# [Text section]
+++

DETAILED ACTION
Notice of Pre-AIA or AIA Status
The present application, filed on or after March 16, 2013, is being examined under the first inventor to file provisions of the AIA .
In the event the determination of the status of the application as subject to AIA 35 U.S.C. 102 and 103 (or as subject to pre-AIA 35 U.S.C. 102 and 103) is incorrect, any correction of the statutory basis for the rejection will not be considered a new ground of rejection if the prior art relied upon, and the rationale supporting the rejection, would be the same under either status.
Continued Examination Under 37 CFR 1.114
A request for continued examination under 37 CFR 1.114, including the fee set forth in 37 CFR 1.17(e), was filed in this application after final rejection. Since this application is eligible for continued examination under 37 CFR 1.114, and the fee set forth in 37 CFR 1.17(e) has been timely paid, the finality of the previous Office action has been withdrawn pursuant to 37 CFR 1.114. Applicant's submission filed on 03/12/2026 has been entered.
Response to Amendment
The Amendment filed on 02/05/2026 has been entered.

+++

# [Entries shown]
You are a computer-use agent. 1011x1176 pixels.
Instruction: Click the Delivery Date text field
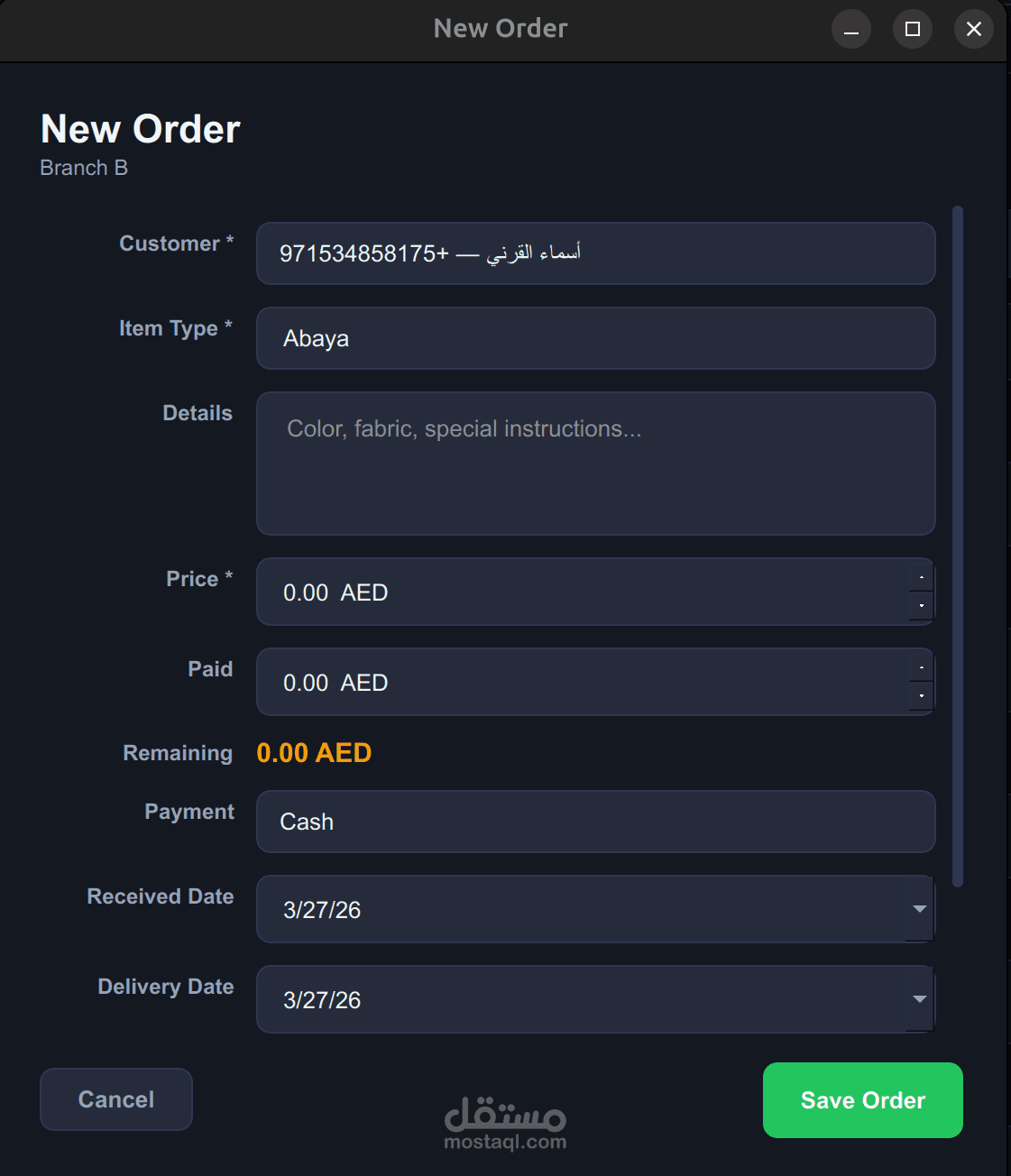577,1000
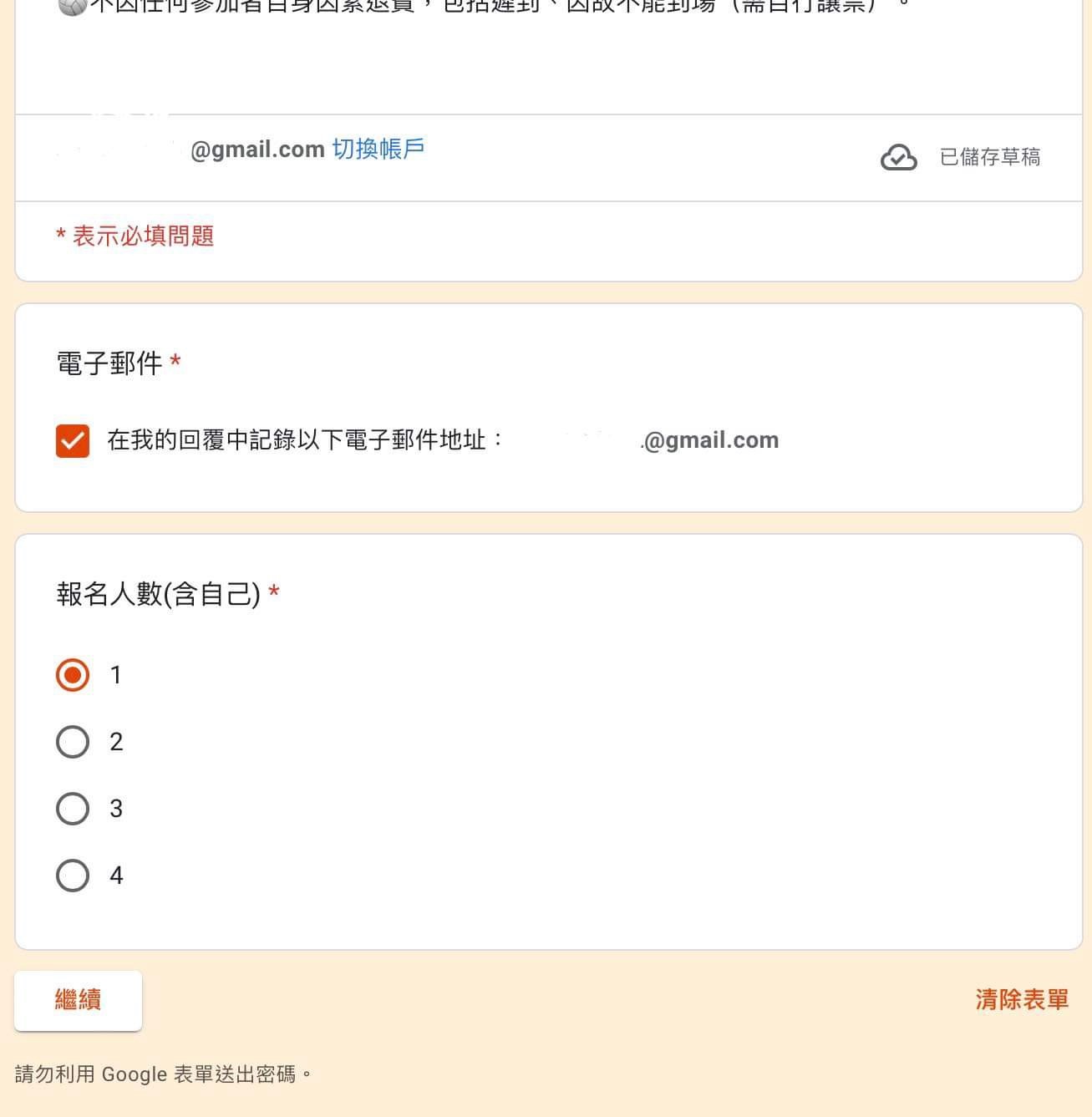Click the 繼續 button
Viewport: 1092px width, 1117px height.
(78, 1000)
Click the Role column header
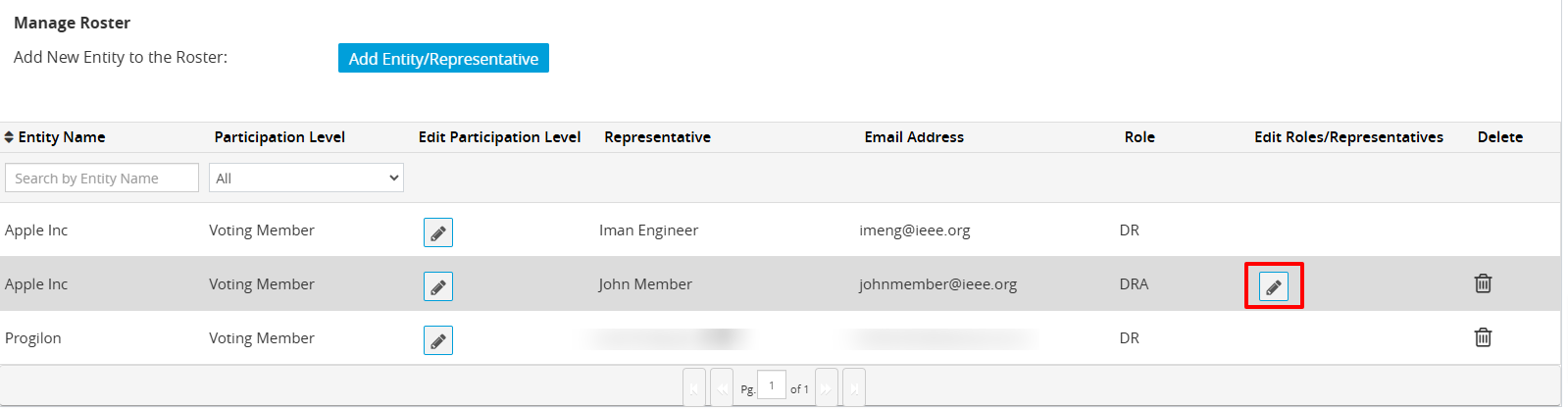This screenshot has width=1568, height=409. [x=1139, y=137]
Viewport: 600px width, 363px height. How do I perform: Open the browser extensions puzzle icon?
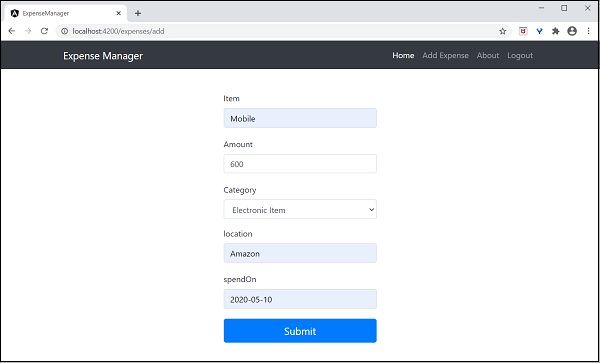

+++

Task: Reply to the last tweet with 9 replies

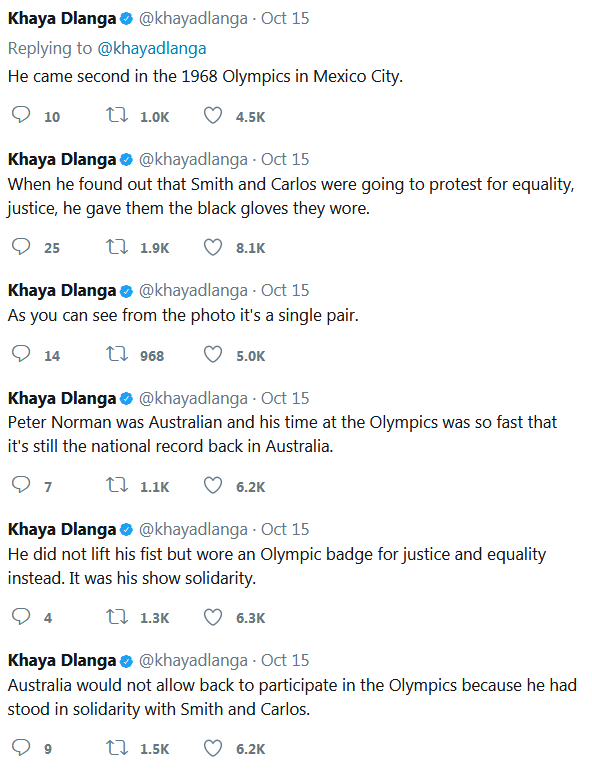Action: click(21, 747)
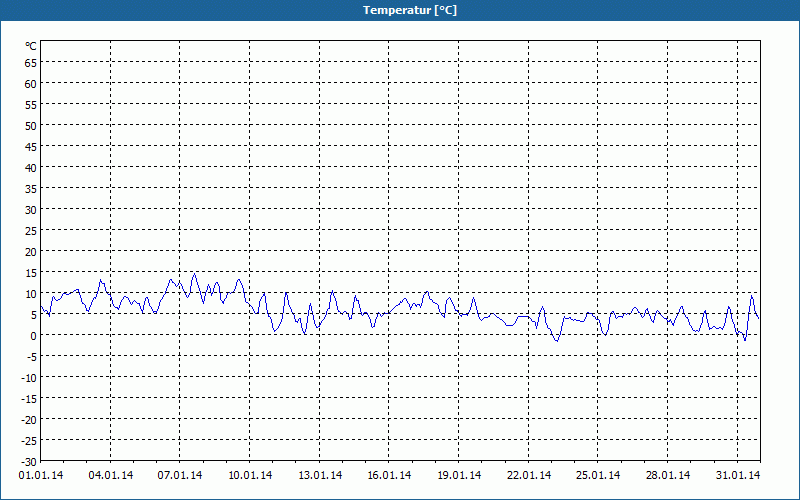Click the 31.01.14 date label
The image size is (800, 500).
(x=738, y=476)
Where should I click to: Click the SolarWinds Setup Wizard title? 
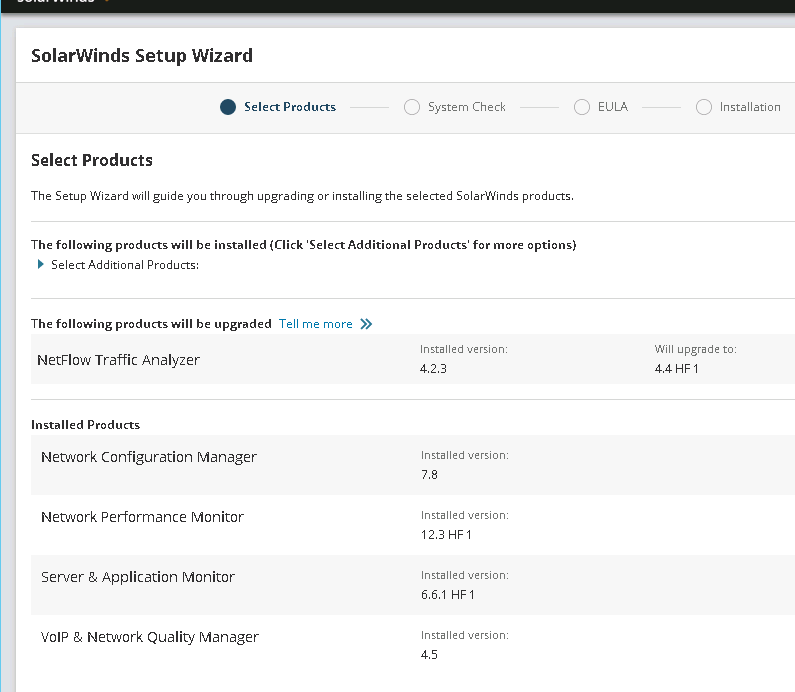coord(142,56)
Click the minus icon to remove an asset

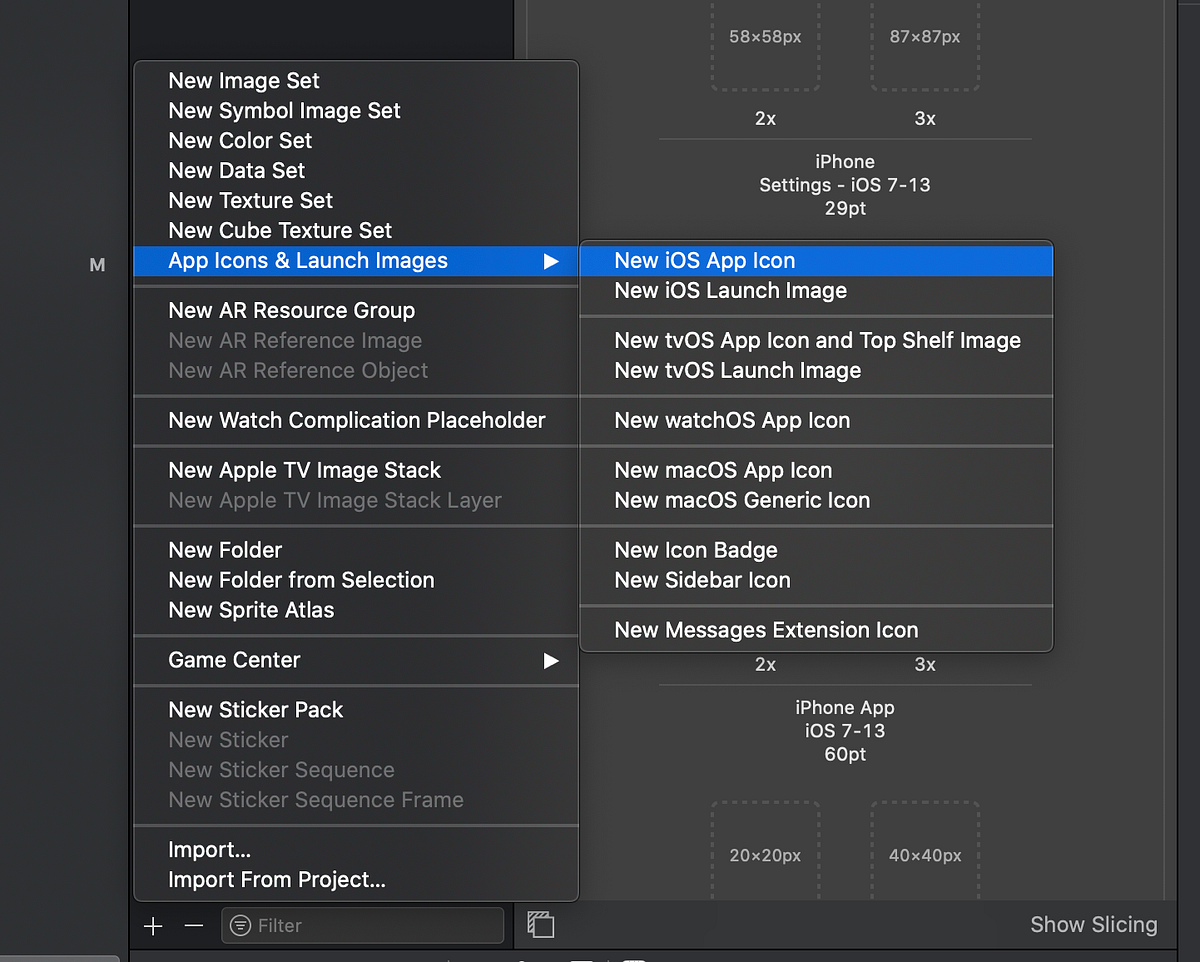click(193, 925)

+++

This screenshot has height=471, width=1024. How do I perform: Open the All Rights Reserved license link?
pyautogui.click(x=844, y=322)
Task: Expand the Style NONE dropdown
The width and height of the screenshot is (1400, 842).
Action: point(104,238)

+++

# [Aim of the exercise]
Please copy the office action word for word, from "DETAILED ACTION" up to and including "under either status.".

# [Written response]
DETAILED ACTION
Notice of Pre-AIA or AIA Status
The present application, filed on or after March 16, 2013, is being examined under the first inventor to file provisions of the AIA .
In the event the determination of the status of the application as subject to AIA 35 U.S.C. 102 and 103 (or as subject to pre-AIA 35 U.S.C. 102 and 103) is incorrect, any correction of the statutory basis for the rejection will not be considered a new ground of rejection if the prior art relied upon, and the rationale supporting the rejection, would be the same under either status.